After being diagnosed with GAD, I began taking a “selective serotonin reuptake inhibitor”- or SSRI. The medication I have been prescribed since and take daily is Lexapro- a powerful medication for reducing depression and anxiety. I have been taking Lexapro daily for about a year and a half, and have already noticed a remarkable positive change. Yes, I still experience some depression and anxiety, but my symptoms are nowhere near as extreme as they once were.

One of the biggest challenges I faced with starting college was adjusting to a new, strange lifestyle. I, like many other people, was uncomfortable with the idea of having to make brand-new friends and learn to live in a dormitory with a roommate. In my particular situation, living with a roommate for my first semester of college was an extremely traumatic experience. I felt targeted and ostracized by my former roommate and her friends- eventually reaching the point where I considered sleeping on benches to avoid going back to my room. For my spring semester, I was offered a single dorm room in the same building where I already lived, and I took that opportunity immediately.

This segways nicely into my first recommendation for anyone struggling with GAD: if you are uncomfortable with your rooming situation, do not hesitate to ask for a medical accommodation.
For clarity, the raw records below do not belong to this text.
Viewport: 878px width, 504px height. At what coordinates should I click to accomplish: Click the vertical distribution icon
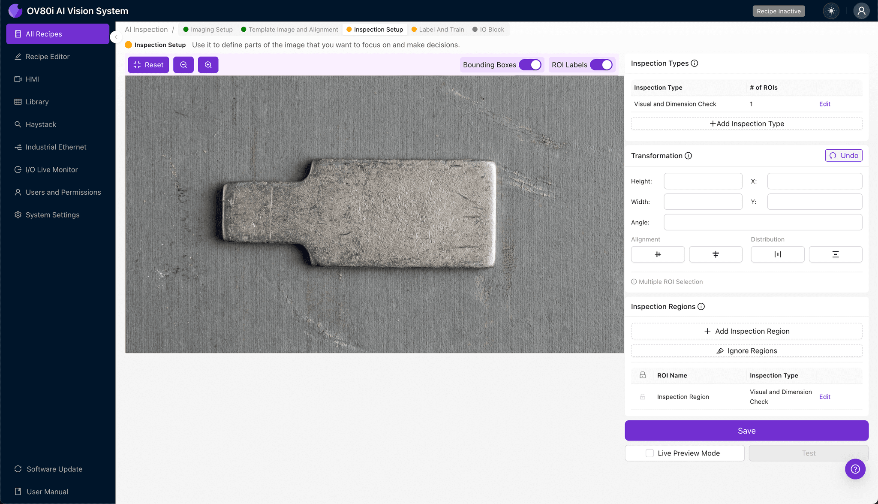[835, 254]
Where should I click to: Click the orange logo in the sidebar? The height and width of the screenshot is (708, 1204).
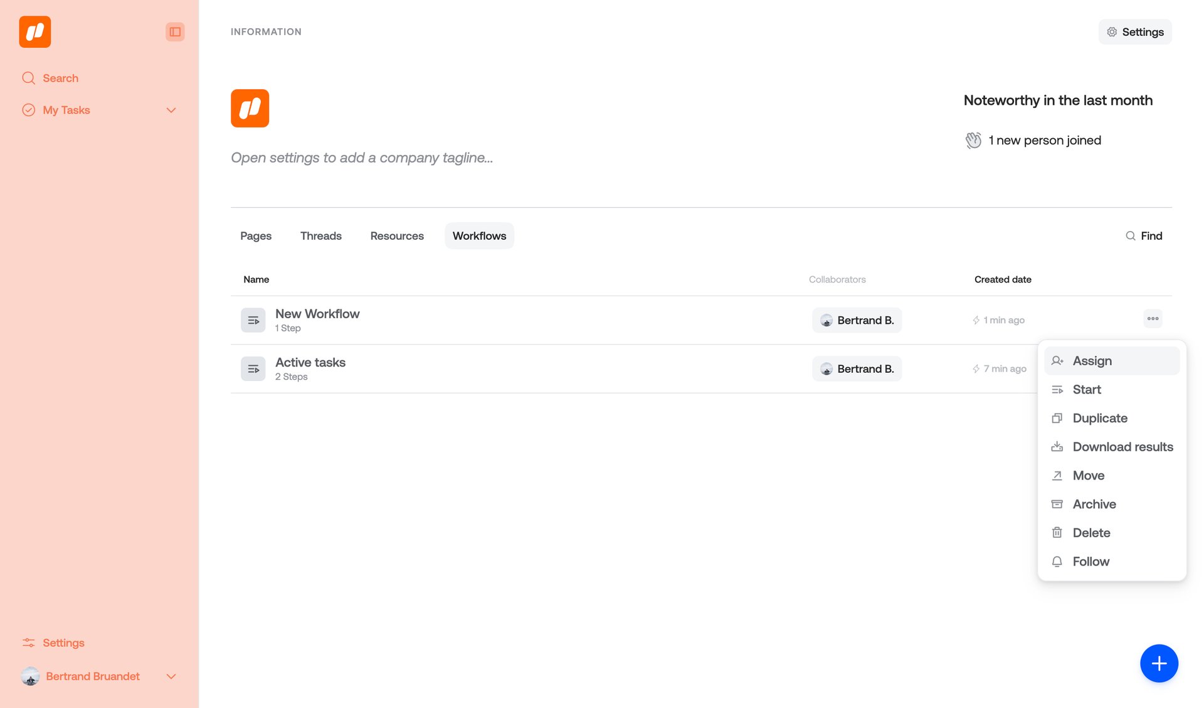tap(35, 32)
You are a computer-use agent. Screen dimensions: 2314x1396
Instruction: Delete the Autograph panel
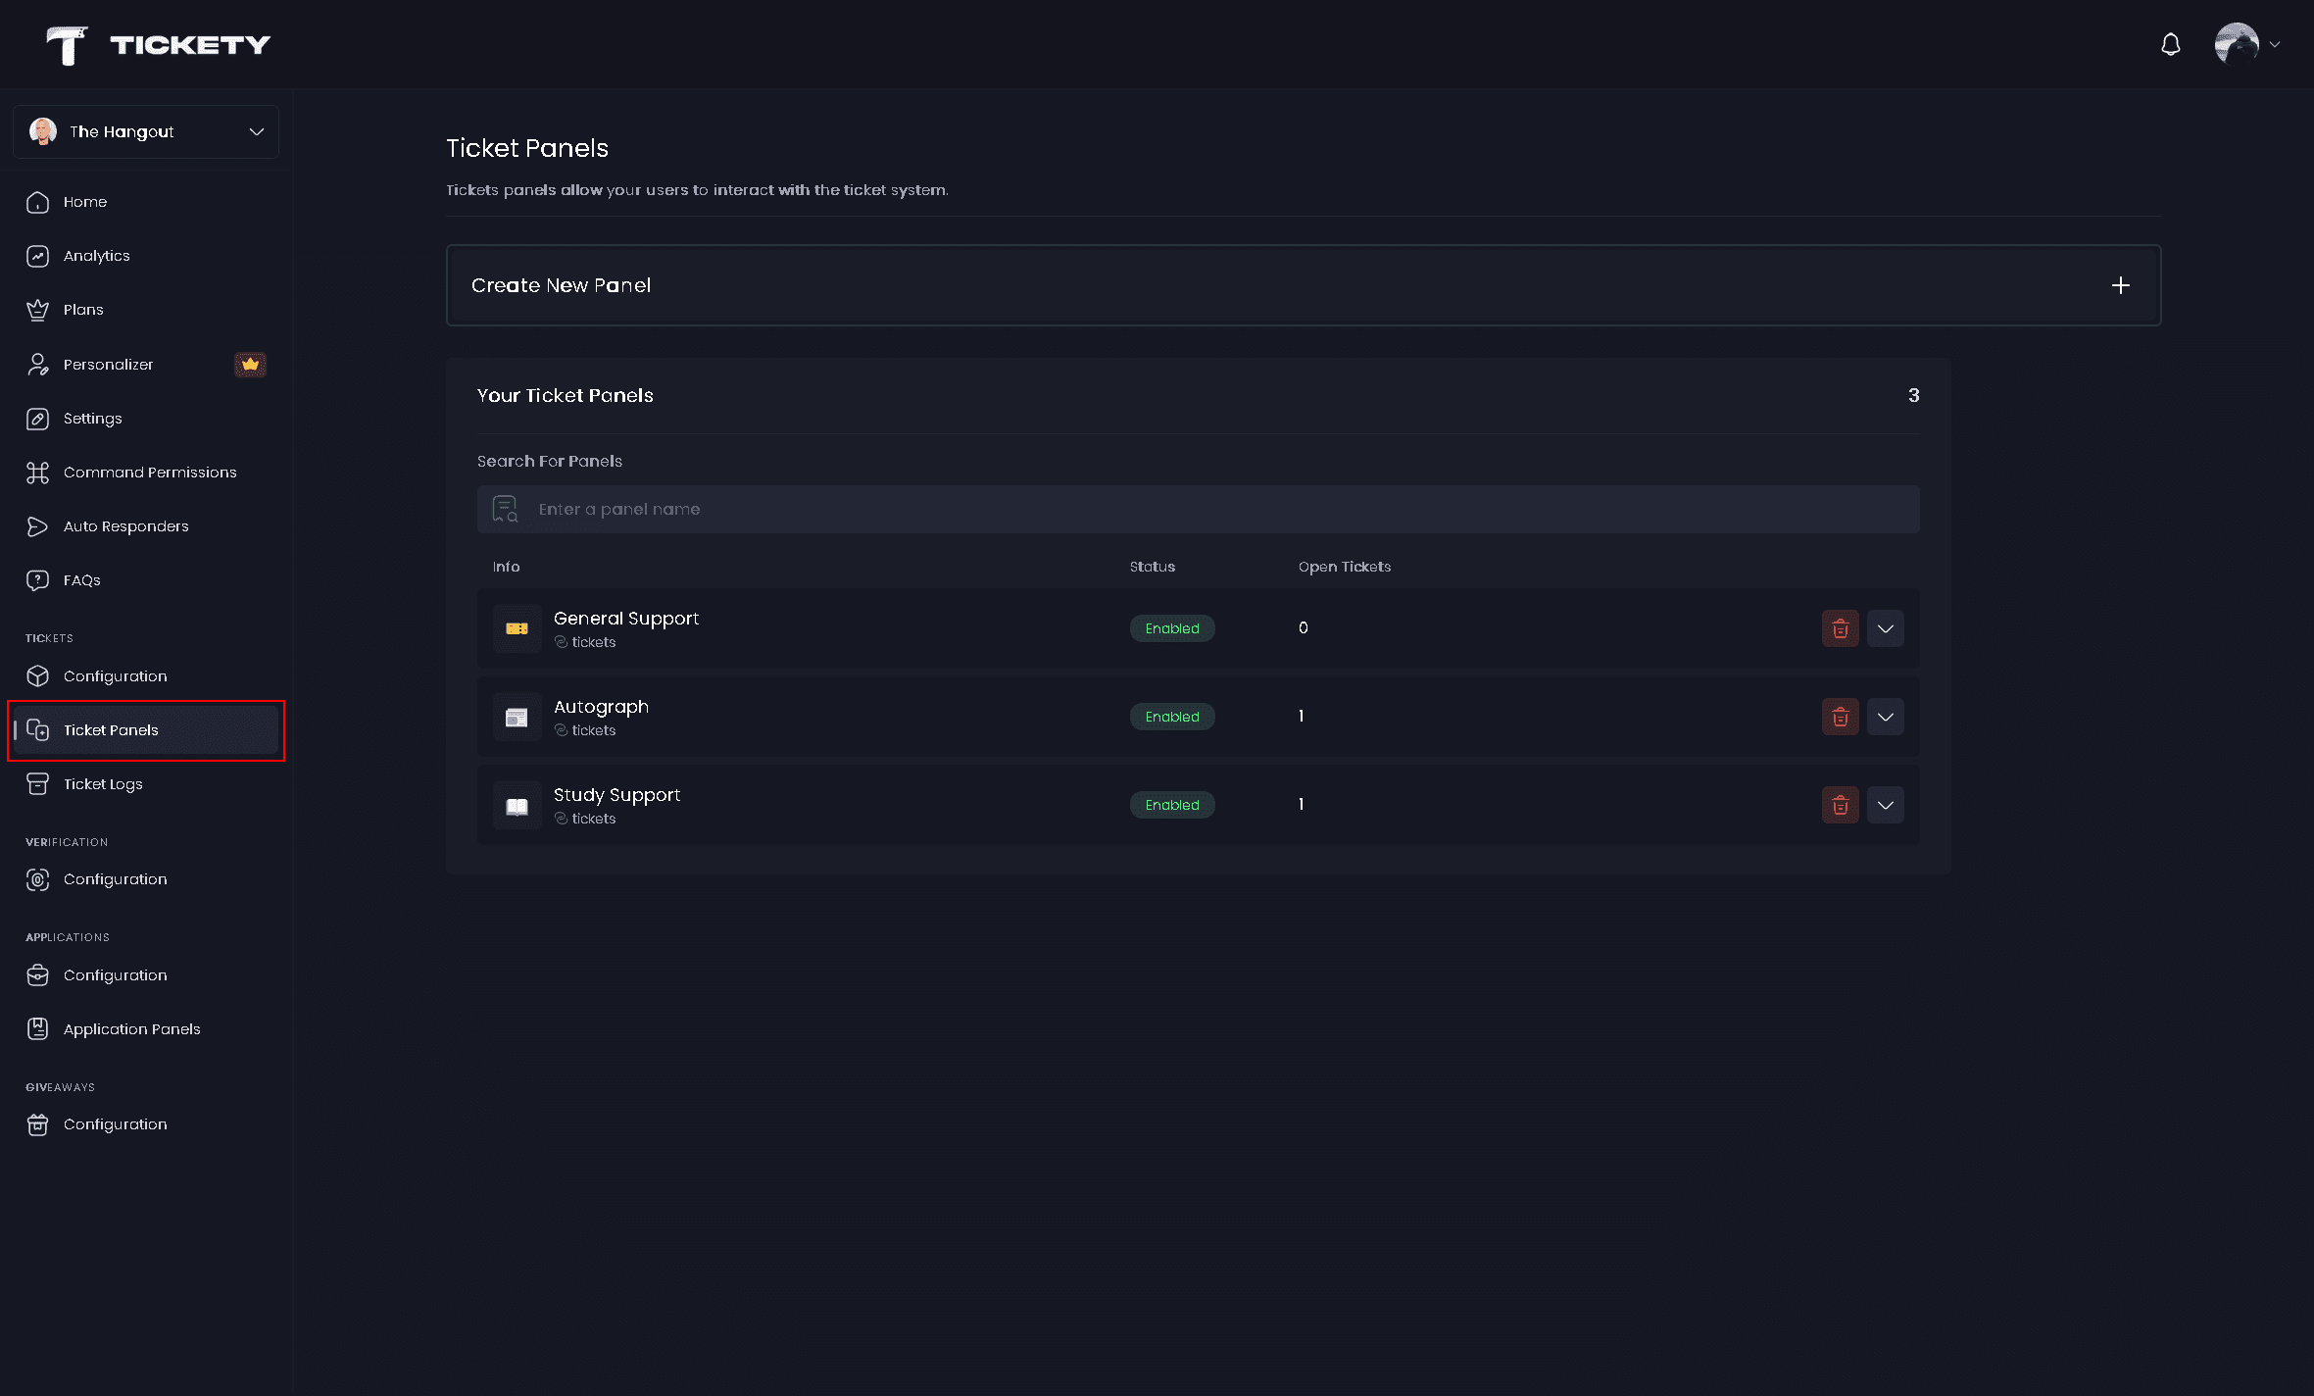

With a medical note from your doctor disclosing your anxiety, it is possible your school will be able to offer you a single room. Unfortunately, my school has informed me that there are not enough available singles to acquire my medical accommodation for the next fall semester. Because of this, I’m going through the long and somewhat irritating process of transferring to a school that will accomodate. It may sound like a drastic move, but after my diagnosis with GAD and rather horrifying experience with my roommate, the situation is very black or white. If I have the accommodation, I will stay. If the school will not offer it, I’m going to take my twenty grand somewhere else.

Don’t forget, you’re paying for this. This is your education, your future, and your initiative. If there is something you really, truly need to make your educational experience the best it can be, never hesitate to reach out and make a request. Your mental illness is valid.

While having GAD can make it difficult to socialize and join organizations on campus, I highly recommend getting involved in something. It doesn’t even have to be a club! Consider picking up a new hobby to keep you occupied, like blogging or knitting, or getting a small pet to improve your personal accountability. And yes, while making friends can be a difficult and tedious game of chance, it’s inevitably something you will have to go out of your way to do. As of right now, I only have one relatively close friend on campus. Despite the fact that we (basically) only have each other, having a shoulder to cry on and a dinner companion has reduced my general anxiety considerably. Exploring campus, registering for classes, and even studying can become loads easier when you have a close companion to ramble with.

Obviously, it’s almost impossible to completely eradicate GAD, especially if it’s causing a toil on your daily life. There are, however, a few little helpful pointers I’ve picked up along the way. I cannot speak for everyone dealing with anxiety, nor would I ever want to. GAD is a very individualized disorder. That being said, if any of my suggestions can make even a smidge of a positive impact, I’ve completed my job here!

Ultimately, the best advice I can leave you with is to understand that you don’t need to be okay every second of every day. College is about finding yourself, making mistakes, screwing up, and then laughing about it later. If you use your resources wisely and take care of yourself to the best of your ability, I promise that you will make it out fine. My journey so far has been quite a rollercoaster, but I’m learning to appreciate it and make the best of what this experience has taught me.